Algo similar ocurre en Güeros (Ruizpalacios, 2014), una de las películas mexicanas más interesantes en cartelera ahora mismo. También es un viaje, un road trip, pero esta vez son tres jóvenes en la Ciudad de México. Como bien comprenden Ruizpalacios y su coguionista Gibrán Portela, esta ciudad está llena de pequeñas tragedias. Cada quien trae la suya, vamos, vivir en la ciudad ya es una. Pertenecer a una clase social, a un grupo racial mixto o dizque puro (al que sea), es otra pequeña tragedia con la que uno aprende a vivir. Ser clase media en el D.F., por ejemplo, es acomodarse a ser el «güero”» de alguien y el «negro» de otro. El rico para unos, el pobre para otros. Siempre el hipster y el naco de alguien. Esta fina sociedad de castas, profundamente racista y clasista nos tiene entrenados como perritos de circo: bailamos al son de las circunstancias, de los entornos. Y perpetuamos cuanto podemos los estereotipos, quizás porque sin ellos nos sentimos perdidos. Nuestra identidad como clasemedieros chilangos ES un estereotipo. Pequeña tragedia.
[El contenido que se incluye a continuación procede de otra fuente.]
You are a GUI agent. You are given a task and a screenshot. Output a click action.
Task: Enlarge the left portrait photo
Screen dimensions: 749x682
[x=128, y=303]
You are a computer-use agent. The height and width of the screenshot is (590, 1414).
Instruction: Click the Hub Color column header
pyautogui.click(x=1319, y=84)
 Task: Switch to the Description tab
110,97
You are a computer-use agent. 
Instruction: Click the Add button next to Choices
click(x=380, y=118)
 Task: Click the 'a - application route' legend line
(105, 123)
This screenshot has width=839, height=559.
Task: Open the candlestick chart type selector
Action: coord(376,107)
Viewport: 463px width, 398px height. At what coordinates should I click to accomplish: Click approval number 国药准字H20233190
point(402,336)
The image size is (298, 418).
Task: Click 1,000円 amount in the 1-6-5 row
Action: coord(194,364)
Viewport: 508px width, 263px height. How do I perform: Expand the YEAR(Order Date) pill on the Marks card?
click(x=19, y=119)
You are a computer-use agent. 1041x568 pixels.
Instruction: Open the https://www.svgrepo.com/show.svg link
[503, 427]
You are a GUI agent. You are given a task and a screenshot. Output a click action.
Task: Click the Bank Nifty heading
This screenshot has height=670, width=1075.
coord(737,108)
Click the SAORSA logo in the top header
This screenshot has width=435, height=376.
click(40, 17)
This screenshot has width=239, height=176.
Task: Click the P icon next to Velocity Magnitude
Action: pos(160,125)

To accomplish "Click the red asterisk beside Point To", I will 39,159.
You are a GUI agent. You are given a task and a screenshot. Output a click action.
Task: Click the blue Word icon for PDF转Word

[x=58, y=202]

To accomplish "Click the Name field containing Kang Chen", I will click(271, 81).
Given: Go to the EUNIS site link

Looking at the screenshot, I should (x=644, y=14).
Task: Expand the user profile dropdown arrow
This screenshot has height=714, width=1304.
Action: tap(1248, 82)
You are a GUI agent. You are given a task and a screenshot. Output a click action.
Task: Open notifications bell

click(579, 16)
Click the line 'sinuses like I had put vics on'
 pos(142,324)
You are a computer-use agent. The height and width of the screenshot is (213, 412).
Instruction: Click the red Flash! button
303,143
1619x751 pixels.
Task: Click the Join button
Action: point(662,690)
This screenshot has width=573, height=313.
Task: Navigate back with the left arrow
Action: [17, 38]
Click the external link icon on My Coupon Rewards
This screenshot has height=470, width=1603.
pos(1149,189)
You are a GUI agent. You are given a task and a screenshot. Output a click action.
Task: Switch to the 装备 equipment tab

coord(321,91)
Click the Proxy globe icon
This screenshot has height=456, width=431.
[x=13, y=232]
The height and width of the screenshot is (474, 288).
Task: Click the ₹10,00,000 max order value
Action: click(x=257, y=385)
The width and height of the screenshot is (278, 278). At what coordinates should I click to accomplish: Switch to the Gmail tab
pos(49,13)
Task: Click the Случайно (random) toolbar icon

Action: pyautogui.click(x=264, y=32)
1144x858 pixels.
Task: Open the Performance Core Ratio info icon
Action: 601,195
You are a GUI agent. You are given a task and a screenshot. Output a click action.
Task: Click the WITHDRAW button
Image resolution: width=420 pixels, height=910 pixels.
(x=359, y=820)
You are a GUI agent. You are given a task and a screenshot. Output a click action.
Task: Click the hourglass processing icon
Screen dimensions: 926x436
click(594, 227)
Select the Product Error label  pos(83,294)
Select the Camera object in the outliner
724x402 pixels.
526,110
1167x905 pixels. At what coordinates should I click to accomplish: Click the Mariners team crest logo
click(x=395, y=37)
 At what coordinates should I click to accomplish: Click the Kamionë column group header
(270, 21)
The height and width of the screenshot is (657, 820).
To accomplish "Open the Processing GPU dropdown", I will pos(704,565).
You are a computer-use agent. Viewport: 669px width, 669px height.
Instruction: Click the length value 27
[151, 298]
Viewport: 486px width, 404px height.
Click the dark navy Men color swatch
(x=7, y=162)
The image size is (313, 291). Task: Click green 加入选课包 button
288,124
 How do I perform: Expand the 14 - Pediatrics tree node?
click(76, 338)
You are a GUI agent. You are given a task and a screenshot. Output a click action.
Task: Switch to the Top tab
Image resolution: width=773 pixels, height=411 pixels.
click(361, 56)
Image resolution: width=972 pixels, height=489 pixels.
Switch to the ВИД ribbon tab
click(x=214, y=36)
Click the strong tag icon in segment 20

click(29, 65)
Y luego están, claro, las tragedias reales. Me refiero al tema del documental «Un día en Ayotzinapa 43» de Rafael Rangel, también en cartelera. La desaparición de 43 estudiantes de la normal de Ayotzinapa, cuna del pensamiento indígena, de las revoluciones agrarias, de la resistencia ante los gobiernos infames —que por cierto son lo único que ha tenido este país—. La cinta es estupenda porque para mí, cierra el círculo y me desdigo: ante la realidad de estos jóvenes que duermen en el piso y pelean cada centavo, cada vida y cada gota de agua que tienen, la verdad es que nuestras tragedias clasemedieras son una estupidez.